The Streaming Random Patches (SRP) algorithm is going to be added to MOA in the near future. Until that, you may use this repository to have access to its source code.

For more informations about MOA, check out the official website: http://moa.cms.waikato.ac.nz

Citing StreamingRandomPatches

To cite this SRP in a publication, please cite the following paper:

Heitor Murilo Gomes, Jesse Read, Albert Bifet. Streaming Random Patches for Evolving Data Stream Classification. In IEEE International Conference on Data Mining (ICDM), IEEE, 2019.

Datasets

The datasets and synthetic data streams are available in the \dataset directory.

How to execute it

To test StreamingRandomPatches you can copy and paste the following command in the interface (right click the configuration text edit and select "Enter configuration”). Sample command:

EvaluateInterleavedTestThenTrain -l (meta.StreamingRandomPatches -l (trees.HoeffdingTree -g 50 -c 0.01) -s 100 -o (Percentage (M * (m / 100))) -m 60 -a 6) -i 100000000 -f 100000000 -s (ArffFileStream -f elecNormNew.arff)

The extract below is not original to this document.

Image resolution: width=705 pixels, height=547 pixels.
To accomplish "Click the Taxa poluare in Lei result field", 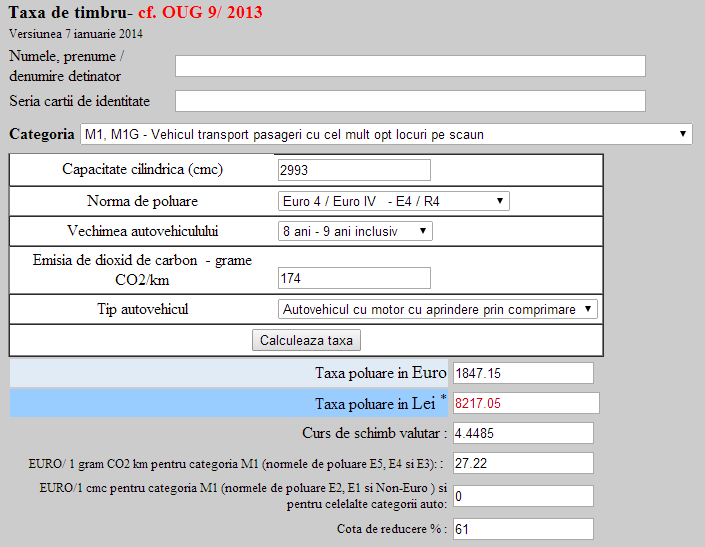I will click(526, 403).
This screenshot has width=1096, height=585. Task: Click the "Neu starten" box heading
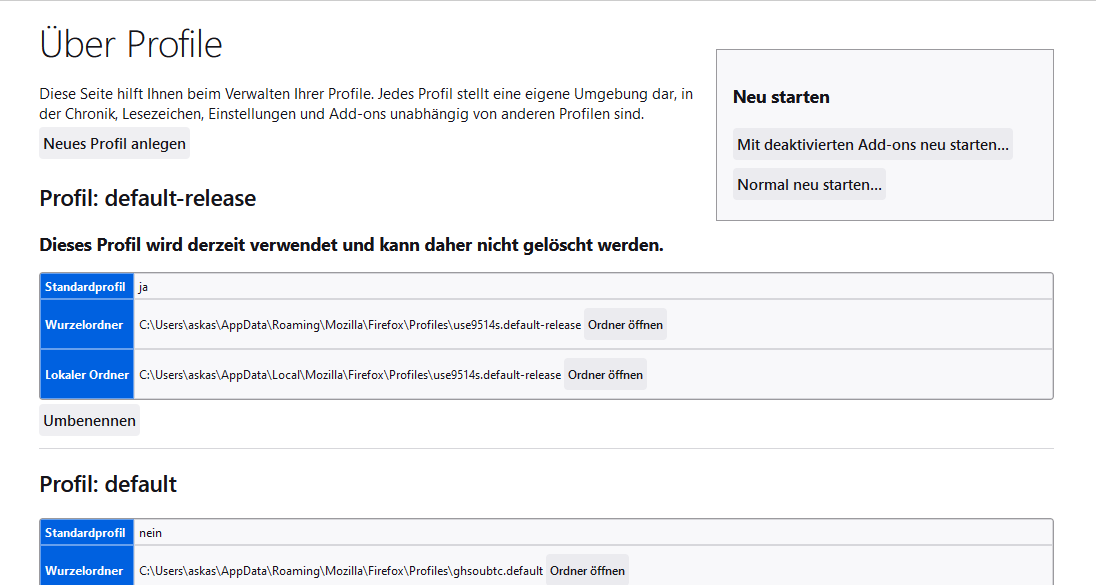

Explanation: this command executes a interleaved test then train evaluation on SRP with 100 classifiers (-s 100) using 60% of the features to build each subspace (-m 60 and -o (Percentage (M * (m / 100)))) on the ELEC dataset (-f elecNormNew.arff). Make sure to extract the elecNormNew.arff dataset, and setting -f to its location, before executing the command.